Dalam tulisan ini, akan dibahas secara mendalam mengenai kelemahan dalam penerapan ungkapan “andai itu baik tentu generasi salaf sudah melakukannya” sebagai sebuah kaidah. Sebelumnya, telah diidentifikasi tiga kelemahan, dan kali ini akan dibahas empat kelemahan tambahan yang menunjukkan bahwa ungkapan tersebut bukanlah kaidah universal, melainkan hanya sebuah ungkapan dialektis dari Ibnu Katsir.
Salah satu poin penting yang dibahas adalah tentang patokan permanen umat Islam berdasarkan Al-Qur’an dan Sunnah. Ketika umat Islam berselisih pendapat, keduanya harus dijadikan acuan (QS. An-Nisa’: 59). Pengamalan Al-Qur’an dan Sunnah dapat dilakukan melalui cara tekstual dan istinbath. Metode istinbat dilakukan dengan mencocokkan hal baru dengan kaidah hukum yang ada.
Selain itu, penjelasan dari Imam Nawawi dan Imam Izzuddin bin Abdissalam memberikan gambaran mengenai cara istinbat yang dilakukan untuk mengetahui klasifikasi suatu hal baru dalam syariat. Ketiadaan tindakan dari Rasul dan para sahabat bukanlah dalil untuk menentukan hukum, dan hal tersebut tidak boleh dianggap sebagai pengharaman secara otomatis.

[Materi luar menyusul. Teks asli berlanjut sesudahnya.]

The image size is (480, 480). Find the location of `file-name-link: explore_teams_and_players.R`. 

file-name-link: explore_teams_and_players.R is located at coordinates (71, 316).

Dalam konteks inovasi, disebutkan bahwa para sahabat pun memiliki keterbatasan dalam kemampuan mereka sebagai manusia biasa. Banyak inovasi yang muncul setelah era mereka, namun selama tidak bertentangan dengan prinsip syariat yang ada sebelumnya, inovasi tersebut tidak dianggap sebagai bid’ah.
Poin terakhir yang dibahas adalah tentang ketidakakuratan ungkapan tersebut, yang dapat dipatahkan dengan kaidah lain yang juga tidak memiliki dasar yang kuat. Ditegaskan bahwa para ulama ahli tahqiq tidak memandang perkataan Ibnu Katsir tersebut sebagai kaidah umum mengenai bid’ah.
Dari analisis mendalam ini, dapat disimpulkan bahwa penting untuk tidak mengeneralisasi ungkapan tertentu sebagai kaidah universal tanpa melihat konteks dan situasi yang sesungguhnya. Perbedaan pendapat dan sudut pandang harus dipertimbangkan dengan bijak demi pemahaman yang lebih komprehensif dalam memahami ajaran Islam.